** Dataset records **
*** Block opens ***

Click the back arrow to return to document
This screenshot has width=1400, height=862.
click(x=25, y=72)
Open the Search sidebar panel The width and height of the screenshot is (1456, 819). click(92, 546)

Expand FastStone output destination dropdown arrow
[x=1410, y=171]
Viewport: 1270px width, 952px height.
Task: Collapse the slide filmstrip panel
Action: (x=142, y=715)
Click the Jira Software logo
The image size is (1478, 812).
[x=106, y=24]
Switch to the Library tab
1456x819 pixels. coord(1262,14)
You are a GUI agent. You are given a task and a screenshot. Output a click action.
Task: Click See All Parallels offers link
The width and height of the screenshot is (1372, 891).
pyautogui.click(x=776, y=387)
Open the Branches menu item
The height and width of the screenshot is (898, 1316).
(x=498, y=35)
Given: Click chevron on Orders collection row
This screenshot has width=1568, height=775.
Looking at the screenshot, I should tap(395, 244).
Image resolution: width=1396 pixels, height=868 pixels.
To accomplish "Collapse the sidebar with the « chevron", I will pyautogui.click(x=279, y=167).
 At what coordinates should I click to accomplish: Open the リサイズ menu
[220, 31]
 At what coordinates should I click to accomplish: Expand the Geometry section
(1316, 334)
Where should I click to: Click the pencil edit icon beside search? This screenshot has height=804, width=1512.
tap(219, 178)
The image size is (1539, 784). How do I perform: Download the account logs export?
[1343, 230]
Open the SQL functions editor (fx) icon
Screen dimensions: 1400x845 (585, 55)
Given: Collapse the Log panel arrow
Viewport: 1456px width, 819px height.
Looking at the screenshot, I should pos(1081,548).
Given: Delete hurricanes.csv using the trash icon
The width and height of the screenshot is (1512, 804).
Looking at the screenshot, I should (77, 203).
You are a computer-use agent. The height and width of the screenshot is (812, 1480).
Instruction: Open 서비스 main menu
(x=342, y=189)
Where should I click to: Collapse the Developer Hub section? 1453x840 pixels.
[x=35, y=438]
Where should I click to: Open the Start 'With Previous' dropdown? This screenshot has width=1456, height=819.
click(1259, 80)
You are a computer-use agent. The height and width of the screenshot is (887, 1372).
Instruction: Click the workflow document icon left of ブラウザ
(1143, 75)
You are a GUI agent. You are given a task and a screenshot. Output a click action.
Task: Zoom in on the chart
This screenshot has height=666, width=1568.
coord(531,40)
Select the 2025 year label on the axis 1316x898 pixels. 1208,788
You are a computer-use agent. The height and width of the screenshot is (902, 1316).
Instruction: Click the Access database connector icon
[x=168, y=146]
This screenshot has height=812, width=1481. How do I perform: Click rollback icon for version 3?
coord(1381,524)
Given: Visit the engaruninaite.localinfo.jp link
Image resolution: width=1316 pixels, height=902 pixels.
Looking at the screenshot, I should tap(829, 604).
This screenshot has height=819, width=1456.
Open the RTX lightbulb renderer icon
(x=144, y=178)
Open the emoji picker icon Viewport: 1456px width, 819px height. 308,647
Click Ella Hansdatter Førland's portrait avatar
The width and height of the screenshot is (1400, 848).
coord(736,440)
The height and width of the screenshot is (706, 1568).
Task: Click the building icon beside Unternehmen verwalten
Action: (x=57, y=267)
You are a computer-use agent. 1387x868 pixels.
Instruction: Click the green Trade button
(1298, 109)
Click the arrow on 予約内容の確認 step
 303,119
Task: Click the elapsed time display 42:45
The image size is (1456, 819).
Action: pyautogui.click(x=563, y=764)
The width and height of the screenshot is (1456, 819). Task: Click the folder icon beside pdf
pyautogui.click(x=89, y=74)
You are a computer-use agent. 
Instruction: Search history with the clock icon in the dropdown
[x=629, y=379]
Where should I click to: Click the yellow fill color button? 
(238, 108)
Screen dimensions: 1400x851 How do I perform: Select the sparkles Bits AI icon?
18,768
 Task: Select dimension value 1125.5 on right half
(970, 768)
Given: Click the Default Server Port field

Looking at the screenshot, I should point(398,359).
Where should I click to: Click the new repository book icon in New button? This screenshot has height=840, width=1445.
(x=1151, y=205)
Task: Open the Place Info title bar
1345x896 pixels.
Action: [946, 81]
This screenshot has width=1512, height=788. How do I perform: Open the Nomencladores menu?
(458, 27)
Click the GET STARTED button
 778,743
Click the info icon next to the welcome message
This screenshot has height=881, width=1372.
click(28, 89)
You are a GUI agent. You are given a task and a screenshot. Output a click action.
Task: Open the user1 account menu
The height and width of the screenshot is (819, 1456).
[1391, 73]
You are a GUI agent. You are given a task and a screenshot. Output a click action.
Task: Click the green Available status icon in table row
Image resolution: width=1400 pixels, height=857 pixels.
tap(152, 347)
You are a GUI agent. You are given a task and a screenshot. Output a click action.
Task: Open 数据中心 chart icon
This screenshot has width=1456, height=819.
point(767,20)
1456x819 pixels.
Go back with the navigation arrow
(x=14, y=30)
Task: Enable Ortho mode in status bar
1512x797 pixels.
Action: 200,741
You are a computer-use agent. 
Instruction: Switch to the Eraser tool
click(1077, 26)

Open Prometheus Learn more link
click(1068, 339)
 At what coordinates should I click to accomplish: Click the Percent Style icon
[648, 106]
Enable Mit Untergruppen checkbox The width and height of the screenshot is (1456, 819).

*** Block closes ***

Which of the lines above include the string "Enable"? Pick them out and copy them.

** Solution to this task **
Task: Enable Ortho mode in status bar
Enable Mit Untergruppen checkbox The width and height of the screenshot is (1456, 819).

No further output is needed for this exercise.